* START PASSAGE *

Rabbi Meyer May, an interesting man, explained that this old man would identify officers and guards at the camps who had killed people. The old man would say that it was murder, it wasn’t war. “War is when you are on the beach at Normandy and you’re being shot at and you shoot somebody else, that’s not called murder,” May said. “That’s called war, because that is the nature of war. What we’re talking about here is murder…about people being herded into a ravine and shot. We are talking about guards beating people to death, or hanging them, or forcing them into gas chambers. We cannot accept that there is a scale to murder. There is not something that says genocide and big murder are bad, but little murder is okay.”

After the war ended, the old man’s goal of telling the truth should have been an easy task. It wasn’t. No one wanted to disturb a fragile re-piecing together of a new world order. It was easier to say those times, the years of chaos that made up an era of war, the trips on the train while the rest of the world was bleeding, were an anomaly and needed to be forgotten.

The early days of what ultimately became the old man’s life’s work were solitary. He strung nickels together to finance chasing down soldiers and employees who handled the logistics of murder being managed on a massive scale. He worked by himself. It would have been much easier to quit and disappear into the quiet comfort of a private life. “You are becoming a lightening rod,” he was warned. He kept moving inexorably forward. He had seen too much to let those who were gone be forgotten.

This old man lived a life that was unimaginably different from what his parents could have hoped when he was born early in the last century, in a city that is gone, in a country that no longer exists.

Young once, only for a short time, even a bit of a dandy in the way he dressed and slicked back his hair; he wanted to be an architect. He was denied admission to the university of his choice because of his faith. It was not the first limit imposed upon him. He’d been beaten by soldiers when he was a child. There was no recourse. The soldiers had free rein to be as abusive as they wanted to be. It was an entitlement too many found too easy to indulge. The old man and those he loved were forced to wear a distinguishing symbol. The pogroms in memory were still real and new ones were now more inevitable than considered possible. The legal structure promised in Mein Kampf, and left unchallenged until it was too late, subjected him to fearsome abuses.

The old man’s talent survives him in drawings that are archived, and, had the tenor of his life been different, his artistic abilities were what would have made him noticeable. He fell in love and married his high school sweetheart. That is not a distinction that separates him from millions. It was the way he would prove himself resilient that makes a difference. He was old in the picture with Cliff and Debbie. He got old fast and was old for a long time.

* END PASSAGE *

### WRITTEN TASKS
a: Do these statements agree with the passage about the old man? Answer yes or no for each, and quote the words of the passage that decide it. (i) The old man got into the university he wanted. (ii) In the early days of his life's work, the old man worked alone. (iii) The old man married his high school sweetheart.
b: Can you carry on the passage about the old man with a paragraph that picks up after its last sentence?
The material that follows has nothing to do with the text above.

* START COLLECTED DATA *

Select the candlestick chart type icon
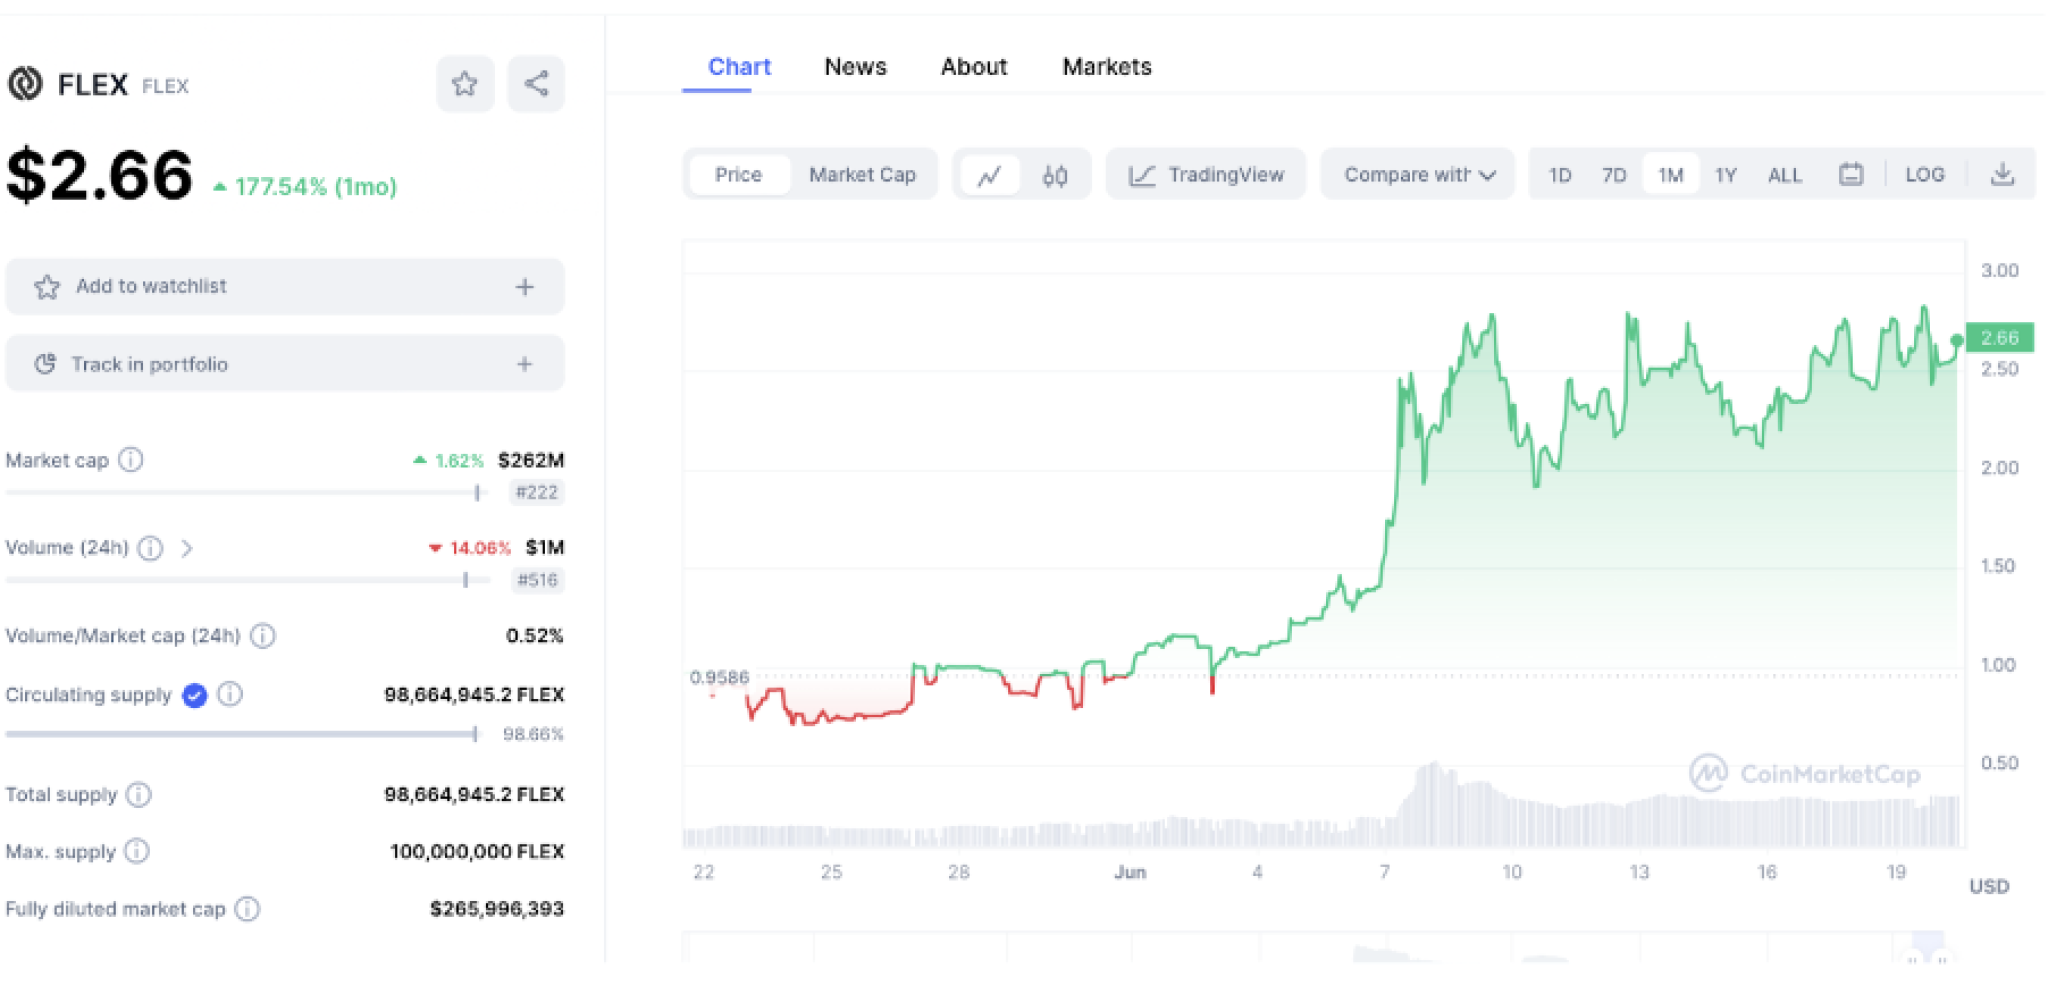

* END COLLECTED DATA *

### RESULTS OF THE TASKS
a:
(i) No: "He was denied admission to the university of his choice because of his faith."
(ii) Yes: "He worked by himself."
(iii) Yes: "He fell in love and married his high school sweetheart."

b:
In 1938, a popular short plug shown before the American movies warned the world of the continuing horrors emanating from Germany. The old man in the picture knew of them. He was the hunted in an age of systemic anti-Semitism. By 1939, in a civilized part of Europe, in a modern world, it became illegal for him to drive a car or own property. It was socially acceptable to do much more than break his windows or destroy his business, or beat him up and make anathema the manner of his worship. The Nazi evil – ugly, perverse in retrospect and monumental in history, a marketing and political movement that swept away common decency – permeated a continent. The brown boots and the strutting, the magnificently staged rallies, the hysteria, the Arian purity espoused by weakling men, an absurdity that is now so easily caricatured, were capped by a nationalized stiff-armed devotion to a demagogue with absolute power.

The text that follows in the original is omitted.